**Exercise goal**
Take every line containing "vertical" from the material and copy it.

**Extracted records**
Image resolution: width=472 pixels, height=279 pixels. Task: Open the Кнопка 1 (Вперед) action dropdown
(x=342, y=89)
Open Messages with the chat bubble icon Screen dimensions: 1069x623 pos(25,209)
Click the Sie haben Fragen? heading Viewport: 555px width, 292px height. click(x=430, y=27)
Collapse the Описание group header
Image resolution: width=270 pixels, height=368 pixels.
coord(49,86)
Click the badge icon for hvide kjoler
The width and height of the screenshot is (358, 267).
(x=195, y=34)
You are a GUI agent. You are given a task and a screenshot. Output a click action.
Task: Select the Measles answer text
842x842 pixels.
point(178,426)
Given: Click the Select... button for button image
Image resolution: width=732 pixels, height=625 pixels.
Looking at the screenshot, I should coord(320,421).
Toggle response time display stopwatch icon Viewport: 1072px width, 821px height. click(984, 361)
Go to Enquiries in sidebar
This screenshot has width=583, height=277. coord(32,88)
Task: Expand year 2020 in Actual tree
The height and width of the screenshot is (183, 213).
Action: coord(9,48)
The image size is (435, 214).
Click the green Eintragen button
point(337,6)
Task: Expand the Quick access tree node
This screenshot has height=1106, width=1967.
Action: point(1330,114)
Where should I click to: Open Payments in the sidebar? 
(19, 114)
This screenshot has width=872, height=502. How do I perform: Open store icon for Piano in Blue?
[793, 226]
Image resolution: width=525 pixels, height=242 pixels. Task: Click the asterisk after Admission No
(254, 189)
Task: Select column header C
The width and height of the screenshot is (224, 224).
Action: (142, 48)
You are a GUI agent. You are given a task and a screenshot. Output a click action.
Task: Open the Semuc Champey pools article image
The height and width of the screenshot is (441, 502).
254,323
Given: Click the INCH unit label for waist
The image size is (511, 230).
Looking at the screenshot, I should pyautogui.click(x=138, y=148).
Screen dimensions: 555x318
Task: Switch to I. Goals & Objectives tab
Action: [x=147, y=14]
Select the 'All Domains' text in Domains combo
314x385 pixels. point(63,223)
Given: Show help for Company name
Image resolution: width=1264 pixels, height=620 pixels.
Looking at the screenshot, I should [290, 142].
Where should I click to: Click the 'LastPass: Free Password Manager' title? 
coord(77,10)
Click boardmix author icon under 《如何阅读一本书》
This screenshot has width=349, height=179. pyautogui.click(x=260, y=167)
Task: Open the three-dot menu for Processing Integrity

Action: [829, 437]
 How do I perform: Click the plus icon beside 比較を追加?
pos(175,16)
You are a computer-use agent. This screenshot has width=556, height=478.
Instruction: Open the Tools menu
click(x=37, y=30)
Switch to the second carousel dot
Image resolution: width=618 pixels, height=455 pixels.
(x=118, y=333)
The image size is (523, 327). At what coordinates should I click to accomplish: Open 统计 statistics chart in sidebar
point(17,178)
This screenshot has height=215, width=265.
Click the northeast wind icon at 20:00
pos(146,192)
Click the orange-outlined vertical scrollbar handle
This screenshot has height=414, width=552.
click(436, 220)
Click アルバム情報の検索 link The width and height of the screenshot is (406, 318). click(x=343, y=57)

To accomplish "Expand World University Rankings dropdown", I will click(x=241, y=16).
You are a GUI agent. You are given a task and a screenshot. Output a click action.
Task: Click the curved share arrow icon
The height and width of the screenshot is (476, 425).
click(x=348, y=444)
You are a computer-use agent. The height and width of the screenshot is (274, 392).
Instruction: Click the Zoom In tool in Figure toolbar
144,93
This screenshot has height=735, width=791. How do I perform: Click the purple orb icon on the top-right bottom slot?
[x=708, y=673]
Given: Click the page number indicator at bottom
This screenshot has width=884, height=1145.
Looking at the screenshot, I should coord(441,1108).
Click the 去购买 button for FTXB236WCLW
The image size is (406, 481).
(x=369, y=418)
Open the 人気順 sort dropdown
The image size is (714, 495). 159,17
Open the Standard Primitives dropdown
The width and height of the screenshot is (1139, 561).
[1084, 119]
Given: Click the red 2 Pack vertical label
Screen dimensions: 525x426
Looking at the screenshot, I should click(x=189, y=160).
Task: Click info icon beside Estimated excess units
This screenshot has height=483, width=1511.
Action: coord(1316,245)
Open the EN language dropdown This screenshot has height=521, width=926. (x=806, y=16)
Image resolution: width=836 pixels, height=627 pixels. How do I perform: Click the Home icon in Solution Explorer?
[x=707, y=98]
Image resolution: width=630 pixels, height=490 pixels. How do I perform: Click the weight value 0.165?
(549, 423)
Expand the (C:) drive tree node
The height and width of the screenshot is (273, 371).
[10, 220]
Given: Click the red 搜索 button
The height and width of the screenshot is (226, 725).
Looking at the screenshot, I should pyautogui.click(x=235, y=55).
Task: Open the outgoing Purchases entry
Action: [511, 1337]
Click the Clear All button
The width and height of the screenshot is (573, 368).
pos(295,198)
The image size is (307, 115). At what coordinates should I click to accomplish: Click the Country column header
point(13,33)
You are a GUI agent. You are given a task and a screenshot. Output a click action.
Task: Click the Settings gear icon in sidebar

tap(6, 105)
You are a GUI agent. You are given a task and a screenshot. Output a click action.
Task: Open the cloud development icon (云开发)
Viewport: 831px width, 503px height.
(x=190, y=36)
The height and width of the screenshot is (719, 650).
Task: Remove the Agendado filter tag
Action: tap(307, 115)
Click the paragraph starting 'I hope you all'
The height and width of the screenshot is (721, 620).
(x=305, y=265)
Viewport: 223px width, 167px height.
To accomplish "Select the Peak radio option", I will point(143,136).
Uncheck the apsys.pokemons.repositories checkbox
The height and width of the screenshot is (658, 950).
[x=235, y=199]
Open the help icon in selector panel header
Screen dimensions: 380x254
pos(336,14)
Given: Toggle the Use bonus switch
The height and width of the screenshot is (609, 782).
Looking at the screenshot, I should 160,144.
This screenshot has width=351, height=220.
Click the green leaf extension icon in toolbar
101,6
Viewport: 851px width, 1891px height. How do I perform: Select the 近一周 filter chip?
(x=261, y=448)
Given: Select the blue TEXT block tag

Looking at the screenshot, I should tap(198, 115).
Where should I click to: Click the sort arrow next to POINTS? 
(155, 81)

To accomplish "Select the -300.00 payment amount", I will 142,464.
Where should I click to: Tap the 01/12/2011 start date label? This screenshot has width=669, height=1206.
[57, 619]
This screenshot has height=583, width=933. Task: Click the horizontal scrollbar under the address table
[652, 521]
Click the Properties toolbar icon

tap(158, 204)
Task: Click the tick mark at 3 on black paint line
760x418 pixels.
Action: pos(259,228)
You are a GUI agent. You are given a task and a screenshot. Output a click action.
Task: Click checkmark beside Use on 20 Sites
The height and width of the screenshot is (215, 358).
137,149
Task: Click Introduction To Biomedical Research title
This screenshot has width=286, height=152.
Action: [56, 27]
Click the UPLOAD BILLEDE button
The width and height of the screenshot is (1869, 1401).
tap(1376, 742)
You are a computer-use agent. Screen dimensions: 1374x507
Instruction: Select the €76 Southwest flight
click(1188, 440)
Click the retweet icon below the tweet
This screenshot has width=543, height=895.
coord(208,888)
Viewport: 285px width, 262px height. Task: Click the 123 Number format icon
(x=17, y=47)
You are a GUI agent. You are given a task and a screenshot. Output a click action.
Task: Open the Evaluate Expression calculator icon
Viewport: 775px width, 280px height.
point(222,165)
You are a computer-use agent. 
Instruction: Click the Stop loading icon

**Problem solution**
Click the orange-outlined vertical scrollbar handle
Given: Click the red 2 Pack vertical label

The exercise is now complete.